- [ACTIVITY LIST]:
#1 For each statement (a), (b), (c), say yes or no according to the comment below, and quote the words from it that decide the answer.
(a) The comment holds that the quality of experience matters more than the number of years.
(b) The comment holds that the administration has trouble gathering Republican votes.
(c) The comment holds that he used his bully pulpit on Congress on war spending.
#2 List every passage of one or more full sentences that the comment below sets in quotation marks.
#3 Answer these from the comment below:
(a) Whom does the comment say he was "boldly" trashing?
(b) What kind of Democratic majority does the first quoted passage say he faces?
(c) What kind of thrashings does the comment say the elites ought to be given?

-- TEXT SHOWN follows --

I'm sorry but it is not the number of years of experience that counts but the quality of his experience. He has been in the Senate long enough to know how Congress works and he has had plenty of time to come up with strategies on what he can do to overcome the anti-people pro-corporatist mentality in the Senate and House but nooooooooo, he had to spend more time getting on the tubes and "boldly" trashing the anti-war protesters. He even went cuckoo being proud of voting with the GOP.
"He is faced with total rejection of his policies by Republicans, and a split Democratic majority. He knows that he can't force his will on congress, and so he is working the crowd."
Oh please ! This administration has no problem gathering Republican and Democrat votes on legislation designed to benefits the corporate/military/religious right elites. He has used his bully pulpit on Congress on war spending and more Wall $treet bailouts.
"This is an imperfect world, we cannot expect our presidents to be perfect."
In other words, we should just concede and allow mediocre lame brain puppets to mislead us. He's doing perfectly well for the corporate/military/religious right elites even as they beg for more when they ought to be given Trumenesque thrashings !
"When it comes to elections, we must choose the lesser of two harms."
This had better be a tongue in cheek response.

-- TEXT SHOWN concluded --
-- PROVIDED INFORMATION follows --

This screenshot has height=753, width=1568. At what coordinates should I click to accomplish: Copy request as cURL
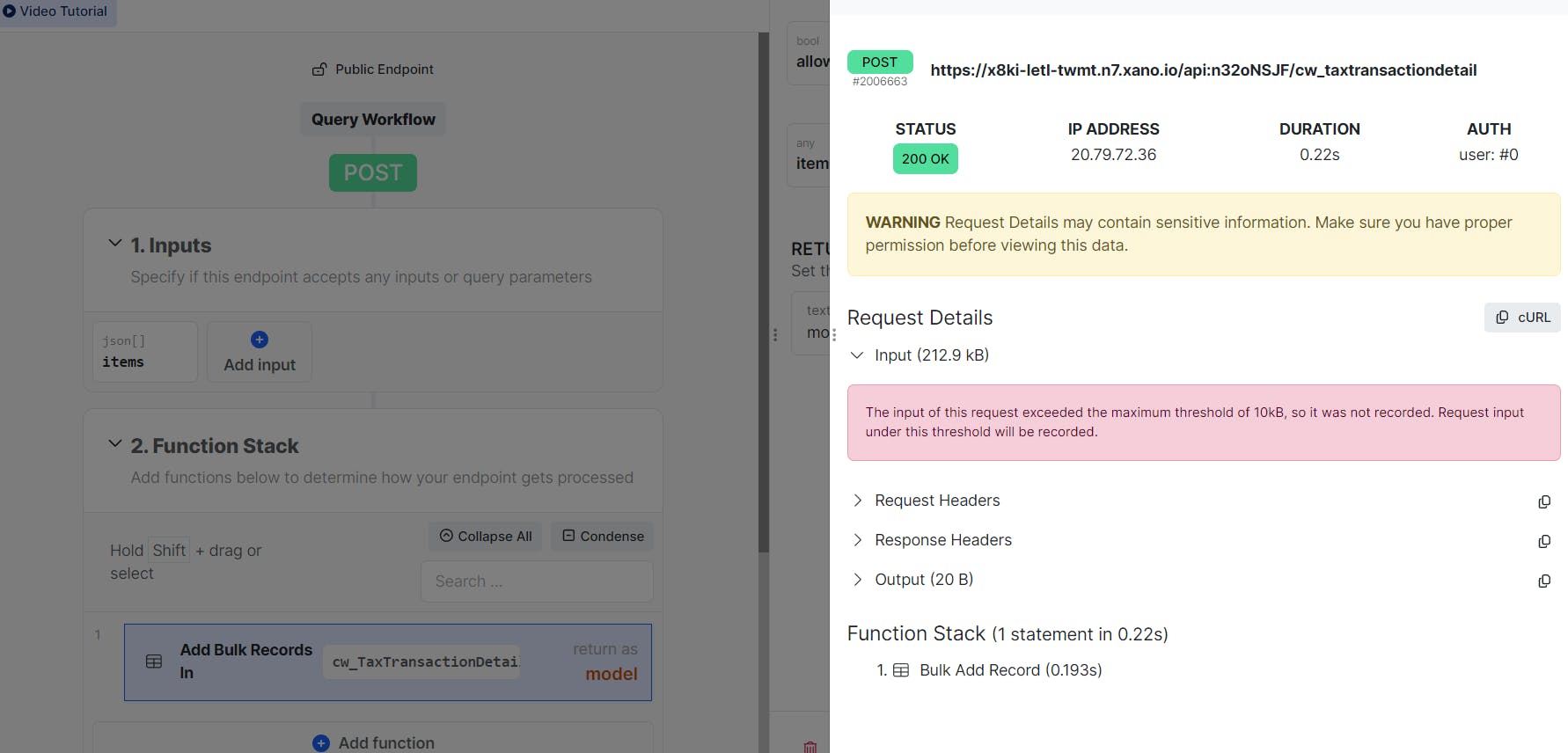point(1522,318)
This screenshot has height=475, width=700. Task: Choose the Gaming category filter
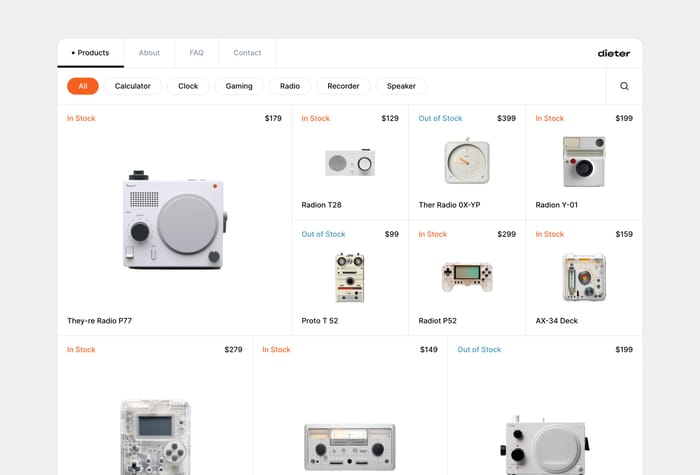pyautogui.click(x=239, y=86)
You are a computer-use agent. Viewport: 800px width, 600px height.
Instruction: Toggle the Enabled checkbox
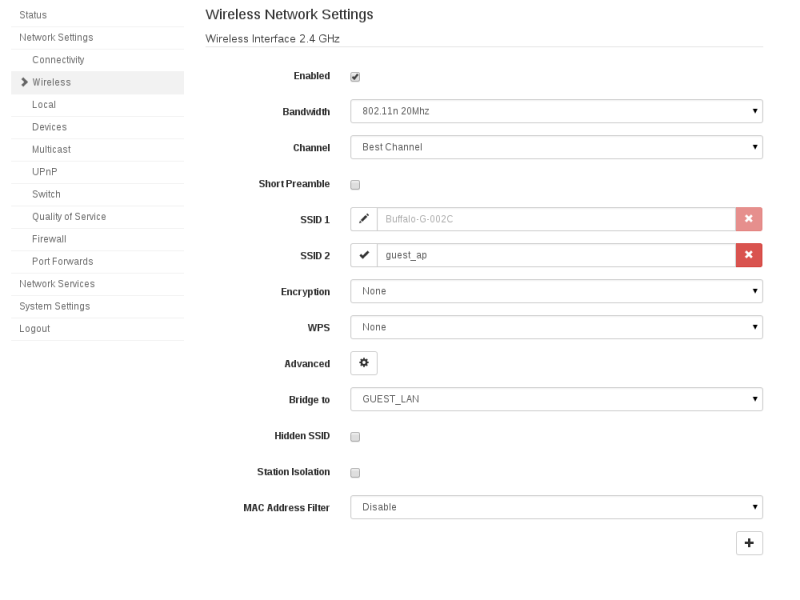355,77
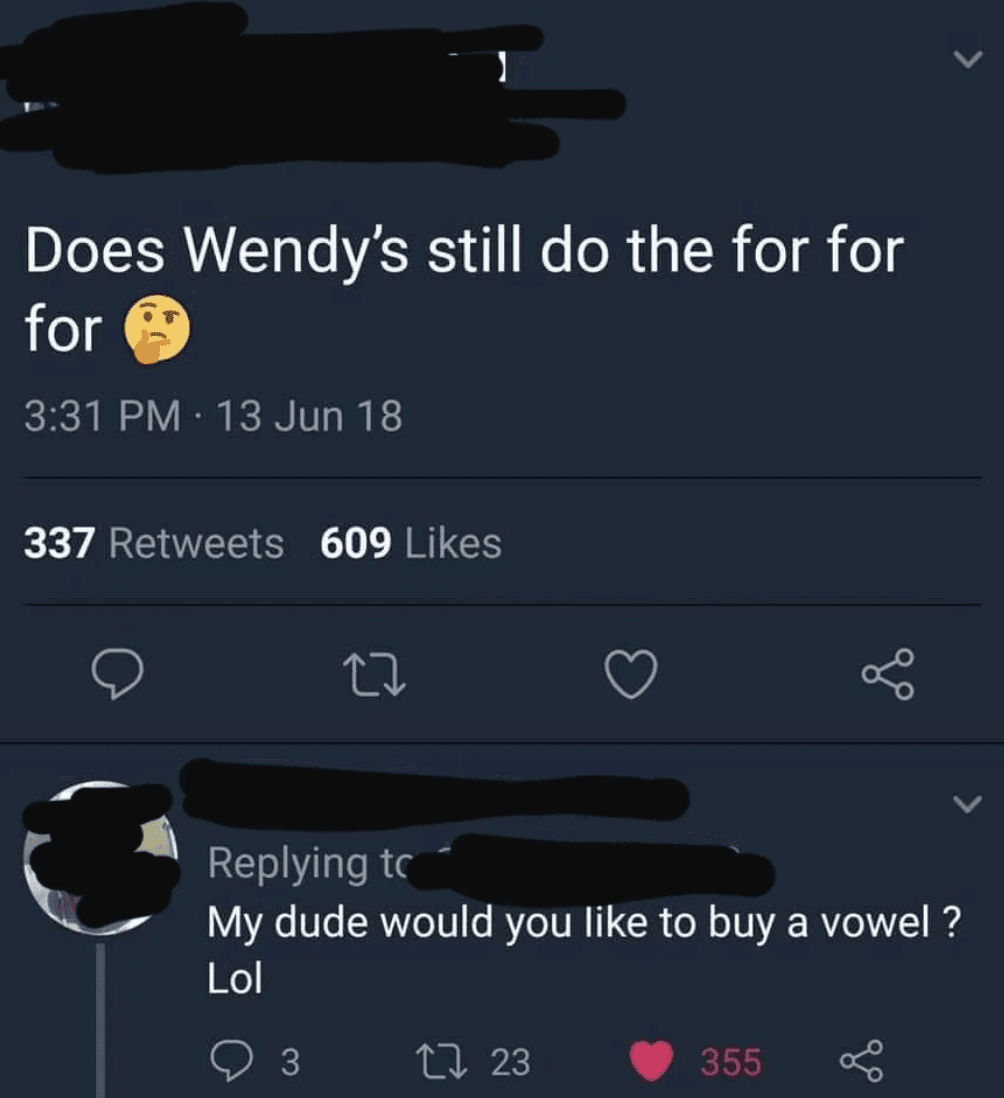
Task: Open the reply tweet options chevron
Action: (968, 803)
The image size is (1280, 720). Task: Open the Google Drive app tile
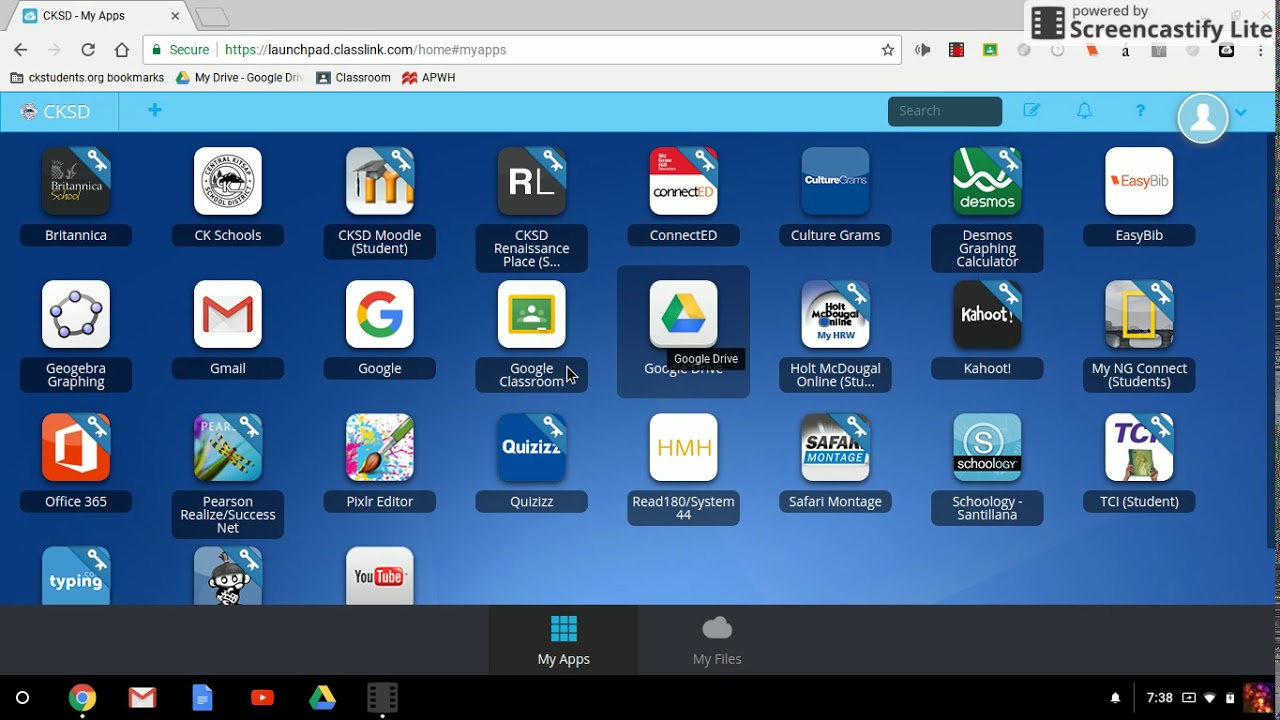pos(683,314)
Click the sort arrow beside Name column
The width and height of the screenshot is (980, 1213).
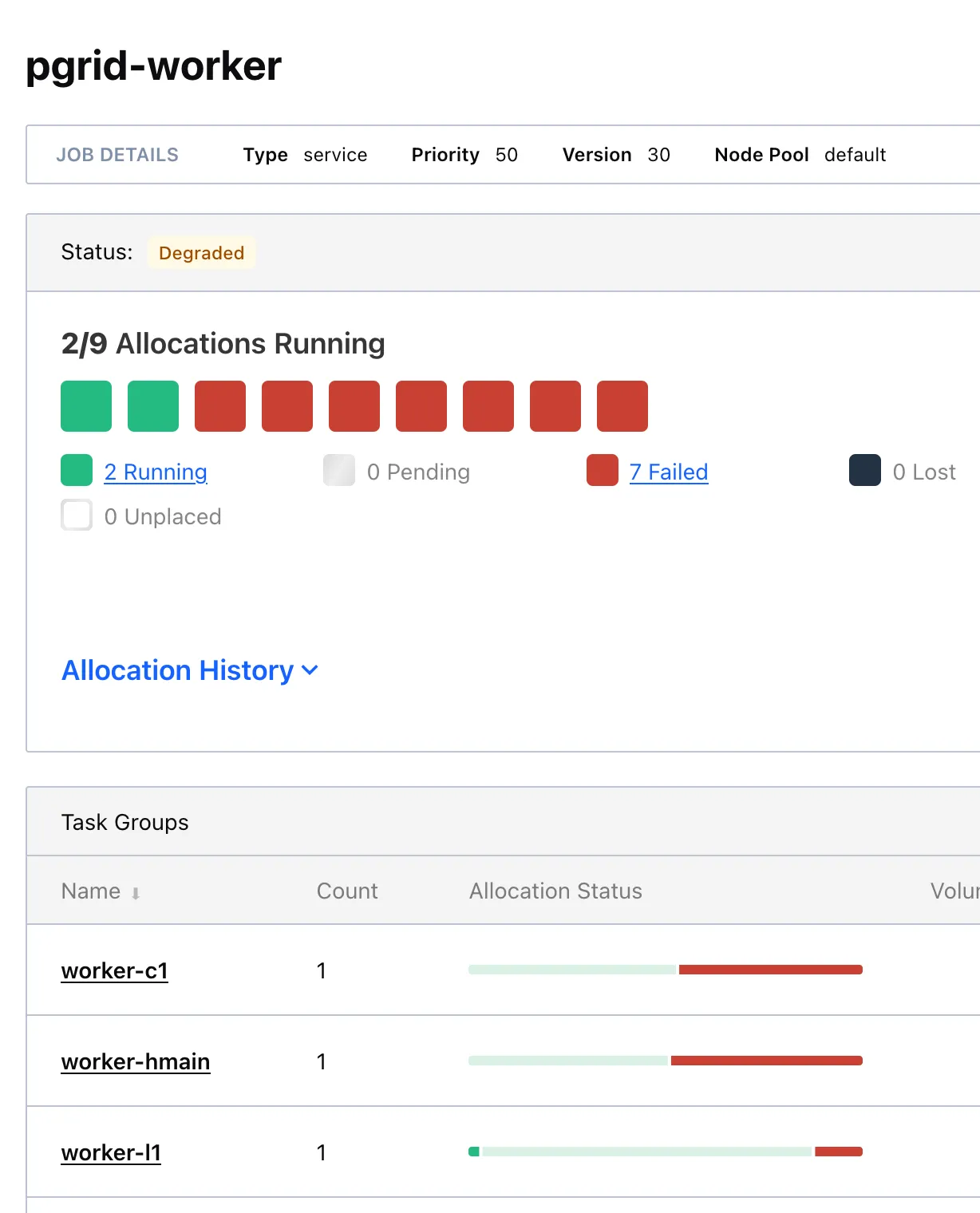coord(136,893)
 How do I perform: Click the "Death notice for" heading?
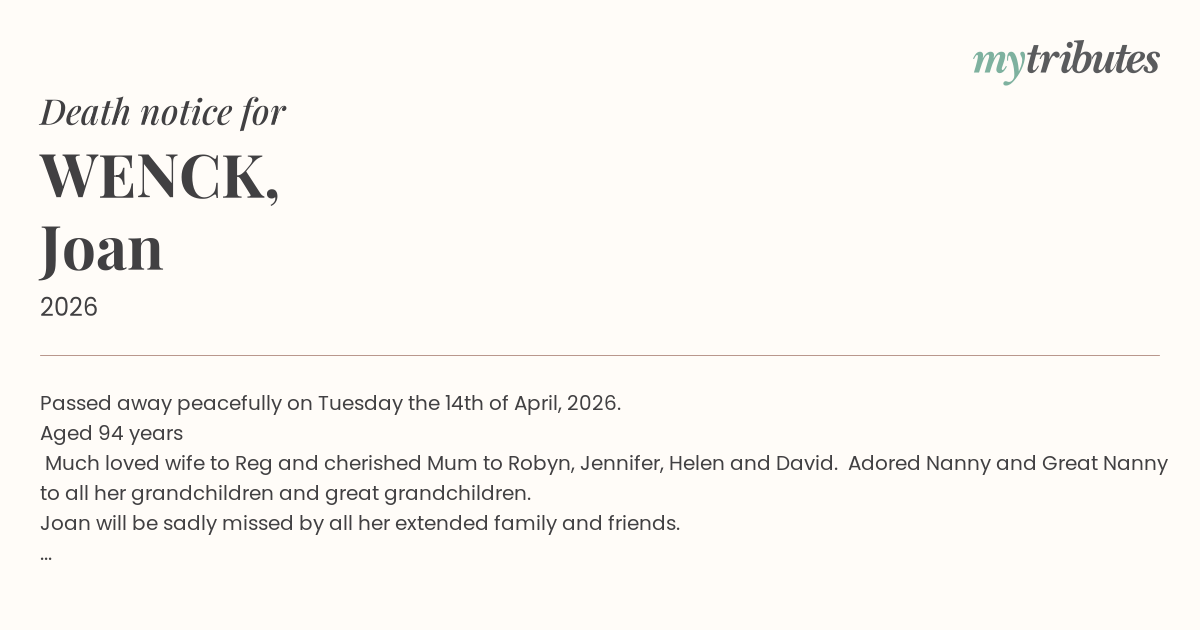point(163,112)
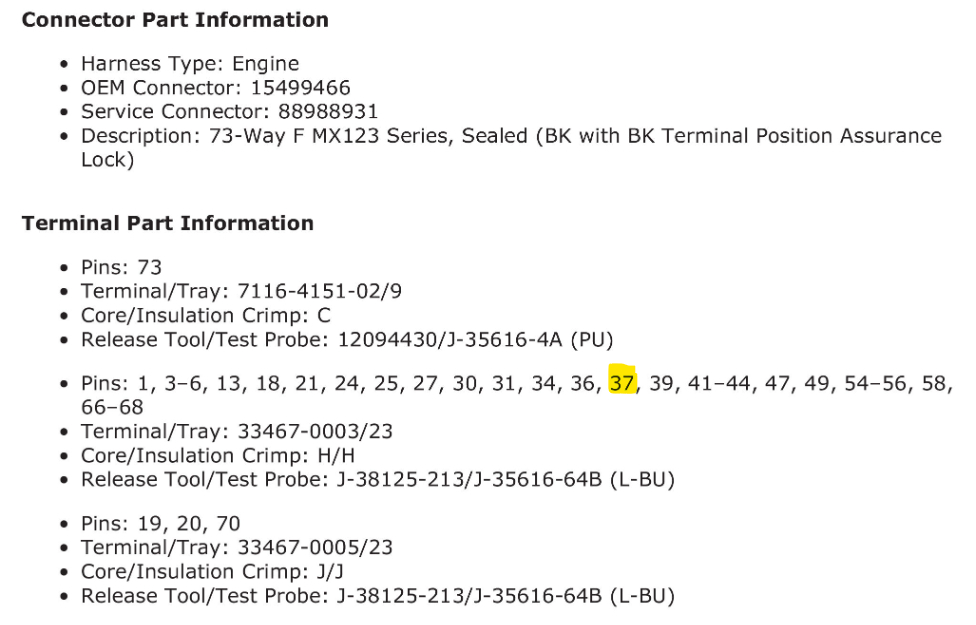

-- PROVIDED INFORMATION concluded --

- [SOLUTIONS FOR EACH TASK]:
#1
(a) Yes: "it is not the number of years of experience that counts but the quality of his experience"
(b) No: "This administration has no problem gathering Republican and Democrat votes"
(c) Yes: "He has used his bully pulpit on Congress on war spending and more Wall $treet bailouts."

#2
1. "He is faced with total rejection of his policies by Republicans, and a split Democratic majority. He knows that he can't force his will on congress, and so he is working the crowd."
2. "This is an imperfect world, we cannot expect our presidents to be perfect."
3. "When it comes to elections, we must choose the lesser of two harms."

#3
(a) The anti-war protesters.
(b) A split Democratic majority.
(c) Trumenesque thrashings.